His work done, Bingham still followed by the faithful
Nicator, swung round through 180 degrees and made off at full speed to the westward to rejoin the British battle-cruisers, which, at 4.40, having sighted the approaching High Seas Fleet, had altered course to the northward.

Here there occurs a slight discrepancy between the official reports of the
Nestor and Nicator. Mocatta states that during the run back both ships were subjected to a very heavy fire at a range of about 3,000 yards from the leading battleships of the High Seas Fleet. Bingham says nothing of the battle-fleet, but mentions a light-cruiser, the Regensburg, which emerged from the head of the German battle-cruiser line and opened a tornado of fire.

The result, whoever inflicted it, was the same, for just before 5 o’clock the
Nestor received direct hits which put two of her boilers completely out of action and shrouded the ship in a dense cloud of steam. She managed to stagger on for four miles at a gradually diminishing speed, until, at 5.30, she came to a complete standstill within a couple of miles of the sinking Nomad, her subdivisional mate.

The
Nicator, which narrowly escaped colliding with the Nestor when she was hit, was ordered to go on and rejoin the Champion, which had been flying the destroyer’s recall for some time. In spite of the deluge of fire through which she had passed, she had been hit by nothing worse than a few splinters.’

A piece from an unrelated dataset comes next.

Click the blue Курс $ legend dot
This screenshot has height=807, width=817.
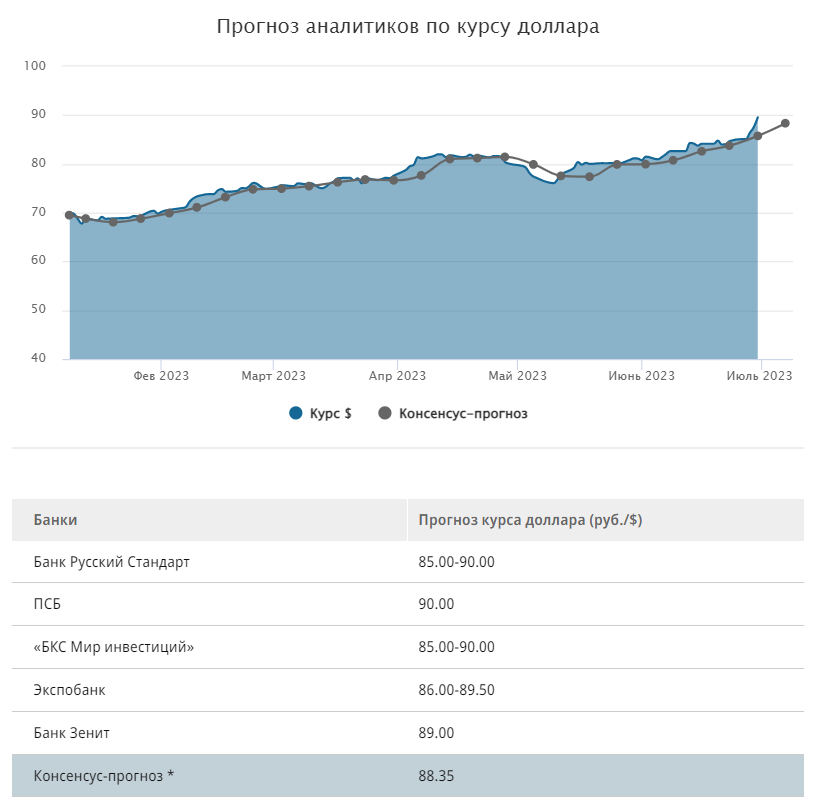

Moccata was mentioned in despatches (
London Gazette 6 July 1916), awarded the D.S.O. and the Russian Order of St. Stanislaus, 3rd Class (London Gazette 5 June 1917), and remained in command of the Nicator until September 1917, when he removed to the Tower, and was advanced to Lieutenant-Commander in the following month. His final wartime command was the Whitely, from September 1918, and he was placed on the Retired List in April 1920.

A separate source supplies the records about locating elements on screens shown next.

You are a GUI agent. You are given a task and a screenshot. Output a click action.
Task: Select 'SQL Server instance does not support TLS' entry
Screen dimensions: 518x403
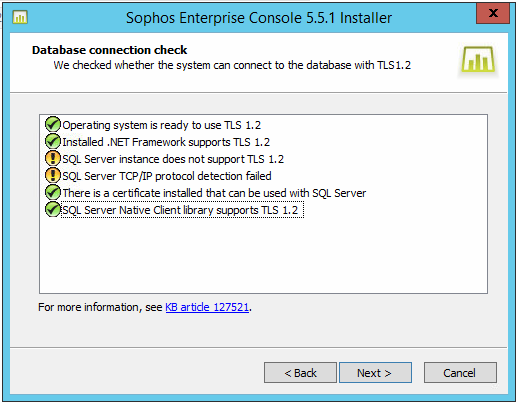coord(173,159)
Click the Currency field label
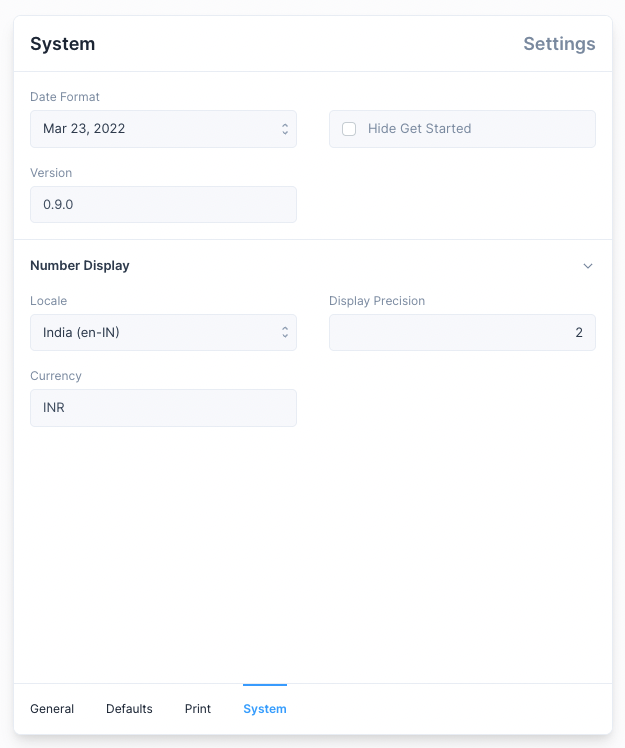Screen dimensions: 625x748 point(56,376)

Having then been appointed a Commander (Retired) in April 1927, he was recalled in September 1939 and remained actively employed as C.O. of assorted Defensively Equipped Merchant Ship (D.E.M.S.) establishments until his release, in the rank of Captain, in October 1945. He died in 1973, aged 85 years; sold with the recipient’s original D.S.O. warrant, dated 15 September 1916, and his M.I.D. certificate, dated 6 July 1916.